_TASK STATEMENT_
From the records below, pull out every line containing the word "avatar" and copy each one. Match the case exactly.

====== DATASET ROWS

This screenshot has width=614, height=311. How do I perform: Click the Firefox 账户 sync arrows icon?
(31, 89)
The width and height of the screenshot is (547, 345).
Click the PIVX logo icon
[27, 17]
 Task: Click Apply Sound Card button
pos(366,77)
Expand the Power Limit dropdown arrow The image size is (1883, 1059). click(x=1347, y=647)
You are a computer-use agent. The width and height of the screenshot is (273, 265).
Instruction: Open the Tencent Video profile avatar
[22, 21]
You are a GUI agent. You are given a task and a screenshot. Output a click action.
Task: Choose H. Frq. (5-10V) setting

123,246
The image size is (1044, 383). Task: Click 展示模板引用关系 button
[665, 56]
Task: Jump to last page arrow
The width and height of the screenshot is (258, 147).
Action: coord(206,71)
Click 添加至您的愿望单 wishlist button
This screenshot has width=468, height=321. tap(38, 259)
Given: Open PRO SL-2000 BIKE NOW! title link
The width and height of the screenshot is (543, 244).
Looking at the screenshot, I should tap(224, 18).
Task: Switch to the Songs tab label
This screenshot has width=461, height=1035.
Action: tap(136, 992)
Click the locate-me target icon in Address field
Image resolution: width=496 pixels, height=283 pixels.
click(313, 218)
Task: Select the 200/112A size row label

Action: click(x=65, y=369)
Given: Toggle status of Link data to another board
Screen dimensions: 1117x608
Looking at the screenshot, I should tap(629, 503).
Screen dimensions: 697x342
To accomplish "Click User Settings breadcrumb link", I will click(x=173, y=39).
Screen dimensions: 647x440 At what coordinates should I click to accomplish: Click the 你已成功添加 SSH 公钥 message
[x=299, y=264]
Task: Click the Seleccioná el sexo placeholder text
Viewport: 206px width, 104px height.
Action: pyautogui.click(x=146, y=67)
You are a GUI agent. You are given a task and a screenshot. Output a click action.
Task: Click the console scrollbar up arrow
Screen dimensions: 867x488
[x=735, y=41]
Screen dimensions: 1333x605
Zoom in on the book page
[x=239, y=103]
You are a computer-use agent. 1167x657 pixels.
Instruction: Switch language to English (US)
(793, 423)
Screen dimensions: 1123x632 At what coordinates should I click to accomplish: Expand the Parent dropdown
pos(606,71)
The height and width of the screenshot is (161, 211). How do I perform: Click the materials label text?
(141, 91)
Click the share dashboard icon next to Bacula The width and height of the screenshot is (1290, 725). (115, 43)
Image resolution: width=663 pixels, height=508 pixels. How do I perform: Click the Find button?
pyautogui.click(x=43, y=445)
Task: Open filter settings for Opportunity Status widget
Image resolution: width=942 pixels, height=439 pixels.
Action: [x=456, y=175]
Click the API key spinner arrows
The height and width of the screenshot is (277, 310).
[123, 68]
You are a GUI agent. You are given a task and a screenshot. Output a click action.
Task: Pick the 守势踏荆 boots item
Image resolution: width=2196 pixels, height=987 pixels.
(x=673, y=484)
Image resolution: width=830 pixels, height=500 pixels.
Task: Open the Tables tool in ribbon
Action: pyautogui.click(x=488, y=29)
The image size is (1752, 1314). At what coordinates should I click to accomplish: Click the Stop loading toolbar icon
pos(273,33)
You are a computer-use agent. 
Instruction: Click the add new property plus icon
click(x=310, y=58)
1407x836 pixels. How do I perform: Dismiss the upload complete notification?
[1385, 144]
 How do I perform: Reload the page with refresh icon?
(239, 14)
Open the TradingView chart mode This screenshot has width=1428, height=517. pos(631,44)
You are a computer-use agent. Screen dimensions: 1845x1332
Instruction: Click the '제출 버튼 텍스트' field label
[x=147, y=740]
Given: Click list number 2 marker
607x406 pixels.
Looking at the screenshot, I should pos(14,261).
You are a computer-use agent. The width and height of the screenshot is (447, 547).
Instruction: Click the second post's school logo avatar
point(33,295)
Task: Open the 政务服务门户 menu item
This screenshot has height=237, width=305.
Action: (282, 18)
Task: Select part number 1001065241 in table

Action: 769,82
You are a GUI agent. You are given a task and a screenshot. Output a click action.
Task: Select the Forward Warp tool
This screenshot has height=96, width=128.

============

_FINISHED ANSWER_
Instruction: Open the Tencent Video profile avatar
Instruction: Click the second post's school logo avatar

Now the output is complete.